He realized that he was standing there thinking about Rahi because he needed someone to replace Cob, and she was the logical choice—would have been, if it weren't that she was his daughter, and a woman. He had
said
it was the same rule for everyone—had he meant it? His mind flicked over the other possibilities. His senior people already had their responsibilities. There was Selamis, but he was new; he had never even drilled with them. He wondered if he could blame it on gnomes. They had been worse than surprised when he told them that women were in the bartons. But Arranha had said that the magelord women were trained to war—or had been.

He looked around. Cob had never said anything, but Gird knew Rahi had been his chosen second. She was busy now, supervising Cob's unit in raising the breastworks on the downstream side of the bridge. They had no shields that would hold against arrows; they would have to crouch behind their scanty walls and hope. Maybe he wouldn't need to say anything at all. But as if she felt his gaze on her, she looked around, and waved.

The enemy force came in sight now, marching along at a good pace. Gird felt his belly tighten. They looked ordinary enough, and if he'd had real pikes for all his yeomen, he'd have been confident. It was going to be hard, bloody work with wood alone against their armor and steel, but it could be done. Had been done. Gird placed his few bowmen on either side of the bridge, where they would have the broadest target.

They came closer. Behind the soldiers with pikes he could just see the bowmen. He heard a shout, and they halted as neatly as even the gnomes could have wished. Their bowmen drew and released; the arrows flew up and burst into flames. Gird stared, as surprised as if a cow had suddenly grown fleece. Someone in his own lines screamed, then chopped it off.

The flaming arrows landed close behind his lines, but no one was hit. By that time, another flight was in the air; belatedly, Gird told his own bowmen to let fly. The second enemy flight fell closer. One missed Gird by a fingersbreadth; he felt the heat of the flames. His own bowmen saw their arrows angle away from the formation, as if they had struck something.

"What is
that?
" someone asked. Gird had no answer. He was beginning to wonder if his two-to-one advantage was an advantage at all. The enemy bowmen released another flight, the yeomen were looking anxiously up to watch the arrows fall. Two of them were struck full in the face. Another four were struck as well, and all six burst into flames, as if they'd been soaked in grease. The other yeomen backed away from them, and at that moment the enemy pikemen charged across the bridge.

Gird's bowmen tried again, and this time hit some of the enemy, but most of them made it to the breastwork. Even as he rallied his yeomen, Gird realized that he had made more than one serious mistake. They had never fought across a breastwork before, for one thing. Raising it for protection from arrows—which hadn't worked anyway—had meant raising it higher than his people usually thrust with their sticks. They were awkward now, handicapped by the breastwork, unable to coordinate their moves as usual. And although they had practiced against each other, they had never faced a trained polearm unit before. The sier's soldiers knew exactly how to handle their pikes over a wall—Gird's yeomen had no advantage of reach, and the disadvantage of poorer weapons and training.
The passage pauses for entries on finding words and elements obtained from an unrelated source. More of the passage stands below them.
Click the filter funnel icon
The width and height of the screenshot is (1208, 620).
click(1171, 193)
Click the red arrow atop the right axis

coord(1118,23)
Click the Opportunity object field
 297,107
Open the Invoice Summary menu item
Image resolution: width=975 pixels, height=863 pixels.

Worse was to come. Rahi's yell brought his head around, and he saw her pointing downstream, to the north. He could just see the cloud of dust, and the dark dots within it that were men on horseback. One of the gnome warmaster's favorite sayings raced through his head: "War rewards the prudent and farseeing, and punishes the unwary. It is what you do not know about your enemy that destroys you." He had not known horses could ford the Hoor downstream from the bridge; he had not known about that kind of fire arrow; he had not known that he did not know. He was not sure he knew what would get them out of this alive.
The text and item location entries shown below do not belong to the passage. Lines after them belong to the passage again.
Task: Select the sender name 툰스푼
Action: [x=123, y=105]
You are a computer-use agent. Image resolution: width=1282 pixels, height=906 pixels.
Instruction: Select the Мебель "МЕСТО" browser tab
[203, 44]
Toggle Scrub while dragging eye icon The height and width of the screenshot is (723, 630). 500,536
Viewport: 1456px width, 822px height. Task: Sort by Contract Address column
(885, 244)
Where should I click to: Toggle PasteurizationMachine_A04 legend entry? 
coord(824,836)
Already some of the sier's pikes were atop the breastwork, forcing a wedge into his line. If they divided his force, all was lost. Gird raised his voice over the din, calling them back to rally around him. Rahi looked over her shoulder, nodded, and got her unit rearranged into a tight mass, backing away from the breastwork one careful step at a time. Keris, on the upstream side, did the same, not quite as neatly. The sier's pikes overran the breastwork and pressed them hard, but the yeomen managed to come together and sort themselves into rows and columns again.

Gird could just see the approaching cavalry over the heads of the fighters. Would they surround his force, or attack one side? And how would the sier's commander order the pikes? He felt no fear, only disgust with himself for leading his people into this trap—a mistake from start to finish—and the stubborn determination to get them out if possible.

The sier's commander (Gird had finally picked out the dapper little man in a helmet decorated with streamers) had no doubts at all. He disengaged abruptly what had been the front, shifted his pikes sideways, and left Gird's flank open to his bowmen. Gird's own archers, gifted for once with both initiative and skill, let fly before Gird even realized what had happened, and skewered the front rank of enemy bowmen. But the second rank sent fiery arrows into Gird's closely-packed troop—and anyone hit was instantly engulfed in flame. Gird himself tripped one victim and tried to roll him, but the man was dead—consumed—after the second scream. Gird hardly felt the blisters rising on his arms for the cold chills that raced down his back. It had to be more magicks—no fire burned like that. His formation rolled; he could feel their terror. Frantic, his bowmen tried again, downed four more of the enemy.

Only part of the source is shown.